Unfortunately, the productivity boom of the postwar period didn’t last. Productivity growth has been trending downwards for decades, and shows no sign of relenting. That means demand for government largesse is growing faster than the new supply of resources.
As a result, either governments raise taxes to cover these rising costs, raise economic growth, or cut spending elsewhere. The last one is not easy. What’s often said of the United States government — that it’s an insurance company with an army — is true of all Western governments: once you rope off the key elements of the social contract, like pensions and health care, then add in the minimal functions of government, like basic law and order, there’s not a great deal left to cut.
That’s why, even during the austerity of the Osborne years, Britain’s debt kept rising. But the country’s growth performance remained underwhelming, with the country’s GDP per capita actually declining since the financial crisis. In part that’s because you have to spend money to make money. As the US’s ongoing experiment with Bidenomics reveals, investment in infrastructure and research and development are often needed to create an environment attractive to private investors. Those countries that have instead chosen to prioritise fiscal prudence and allowed infrastructure to decay, like Britain and Germany, have delivered the most unimpressive economic performances.
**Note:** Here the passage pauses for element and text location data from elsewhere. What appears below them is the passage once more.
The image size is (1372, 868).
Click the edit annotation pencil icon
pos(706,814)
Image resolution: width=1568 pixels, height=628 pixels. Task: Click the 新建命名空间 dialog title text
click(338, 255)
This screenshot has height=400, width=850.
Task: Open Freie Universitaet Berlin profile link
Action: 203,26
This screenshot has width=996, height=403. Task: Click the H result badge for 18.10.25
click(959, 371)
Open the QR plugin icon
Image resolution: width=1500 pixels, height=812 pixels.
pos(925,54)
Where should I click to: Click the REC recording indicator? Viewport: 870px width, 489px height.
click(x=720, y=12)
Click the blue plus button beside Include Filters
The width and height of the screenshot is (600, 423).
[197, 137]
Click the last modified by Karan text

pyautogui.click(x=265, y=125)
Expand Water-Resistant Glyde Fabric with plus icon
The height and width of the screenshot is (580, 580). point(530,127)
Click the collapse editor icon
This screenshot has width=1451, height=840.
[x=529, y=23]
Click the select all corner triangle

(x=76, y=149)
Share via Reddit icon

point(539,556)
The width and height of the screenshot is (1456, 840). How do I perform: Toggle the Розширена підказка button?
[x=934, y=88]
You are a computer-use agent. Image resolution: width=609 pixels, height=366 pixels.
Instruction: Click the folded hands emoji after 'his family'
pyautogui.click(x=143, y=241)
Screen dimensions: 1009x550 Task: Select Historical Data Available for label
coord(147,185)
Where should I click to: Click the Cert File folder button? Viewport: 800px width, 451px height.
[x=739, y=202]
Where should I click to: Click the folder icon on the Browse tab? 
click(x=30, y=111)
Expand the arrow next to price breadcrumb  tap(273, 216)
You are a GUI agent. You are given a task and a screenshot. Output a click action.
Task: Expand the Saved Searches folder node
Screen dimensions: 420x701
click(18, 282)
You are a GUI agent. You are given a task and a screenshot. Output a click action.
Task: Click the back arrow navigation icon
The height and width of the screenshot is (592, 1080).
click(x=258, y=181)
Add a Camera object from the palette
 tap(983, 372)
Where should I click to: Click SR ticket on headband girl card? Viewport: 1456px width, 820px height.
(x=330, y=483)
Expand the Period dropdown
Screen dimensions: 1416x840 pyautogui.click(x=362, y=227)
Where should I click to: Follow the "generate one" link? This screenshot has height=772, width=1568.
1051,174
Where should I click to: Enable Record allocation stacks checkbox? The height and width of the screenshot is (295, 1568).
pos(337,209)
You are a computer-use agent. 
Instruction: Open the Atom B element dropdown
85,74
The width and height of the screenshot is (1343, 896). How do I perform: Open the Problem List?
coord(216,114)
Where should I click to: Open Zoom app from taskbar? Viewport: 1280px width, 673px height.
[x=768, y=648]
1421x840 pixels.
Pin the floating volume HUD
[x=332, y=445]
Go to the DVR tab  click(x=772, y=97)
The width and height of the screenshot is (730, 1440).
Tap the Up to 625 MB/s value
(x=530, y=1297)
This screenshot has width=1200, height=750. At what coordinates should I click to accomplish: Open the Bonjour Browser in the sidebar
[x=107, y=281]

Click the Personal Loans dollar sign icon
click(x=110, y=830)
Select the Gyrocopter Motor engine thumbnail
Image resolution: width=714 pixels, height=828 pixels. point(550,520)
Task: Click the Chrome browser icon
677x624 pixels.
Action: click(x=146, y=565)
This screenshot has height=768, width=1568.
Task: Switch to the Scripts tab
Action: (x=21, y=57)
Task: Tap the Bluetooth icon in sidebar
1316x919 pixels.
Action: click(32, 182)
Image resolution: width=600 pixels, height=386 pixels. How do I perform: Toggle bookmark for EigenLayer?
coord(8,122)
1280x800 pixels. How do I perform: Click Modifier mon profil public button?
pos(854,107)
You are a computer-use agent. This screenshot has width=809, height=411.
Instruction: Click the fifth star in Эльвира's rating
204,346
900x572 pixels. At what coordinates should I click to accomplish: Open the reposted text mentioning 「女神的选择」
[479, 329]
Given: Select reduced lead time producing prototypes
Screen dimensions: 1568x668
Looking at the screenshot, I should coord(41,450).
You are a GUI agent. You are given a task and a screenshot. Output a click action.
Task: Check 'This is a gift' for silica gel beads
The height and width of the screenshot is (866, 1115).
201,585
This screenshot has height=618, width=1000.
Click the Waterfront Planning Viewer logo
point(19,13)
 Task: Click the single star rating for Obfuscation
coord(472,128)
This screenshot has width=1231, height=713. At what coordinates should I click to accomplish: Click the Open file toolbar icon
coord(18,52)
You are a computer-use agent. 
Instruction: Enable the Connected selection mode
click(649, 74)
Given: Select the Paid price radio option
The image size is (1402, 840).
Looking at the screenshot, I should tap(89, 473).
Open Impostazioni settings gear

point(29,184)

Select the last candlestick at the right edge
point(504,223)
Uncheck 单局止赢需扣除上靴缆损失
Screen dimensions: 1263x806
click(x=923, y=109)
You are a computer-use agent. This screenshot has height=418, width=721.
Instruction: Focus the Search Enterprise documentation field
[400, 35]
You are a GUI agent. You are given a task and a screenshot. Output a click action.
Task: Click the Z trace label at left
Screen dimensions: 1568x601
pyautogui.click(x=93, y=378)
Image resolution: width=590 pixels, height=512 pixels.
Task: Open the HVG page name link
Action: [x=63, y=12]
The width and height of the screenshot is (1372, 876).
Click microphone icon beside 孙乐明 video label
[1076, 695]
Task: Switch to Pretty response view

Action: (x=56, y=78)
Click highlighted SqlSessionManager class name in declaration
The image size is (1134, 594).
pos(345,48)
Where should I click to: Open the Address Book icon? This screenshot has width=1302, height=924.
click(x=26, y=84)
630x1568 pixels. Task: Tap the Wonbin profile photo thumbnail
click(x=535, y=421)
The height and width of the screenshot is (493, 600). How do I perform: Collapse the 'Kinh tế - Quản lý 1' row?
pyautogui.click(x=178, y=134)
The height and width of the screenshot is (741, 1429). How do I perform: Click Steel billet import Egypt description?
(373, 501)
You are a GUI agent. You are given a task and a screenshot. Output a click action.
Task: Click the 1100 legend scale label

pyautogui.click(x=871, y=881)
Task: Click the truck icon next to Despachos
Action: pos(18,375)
To add to its woes, Britain has scored a number of own goals in the last few years. The stop-start policy-making of the last few years combined with instability in the government, has hardly encouraged businesses to ramp up investment. Meanwhile trade opportunities have lagged — the latest damp squib identified by the OBR being the country’s entry into the Trans-Pacific Partnership, which it expects will barely budge the country’s growth rate.
Unless the UK wants to engage in an American-style debt binge, it will have to choose whether to build the economy of the future or cling to the social contract of the past. Because at the moment, Britain appears to be eating into its future growth to support its present consumption.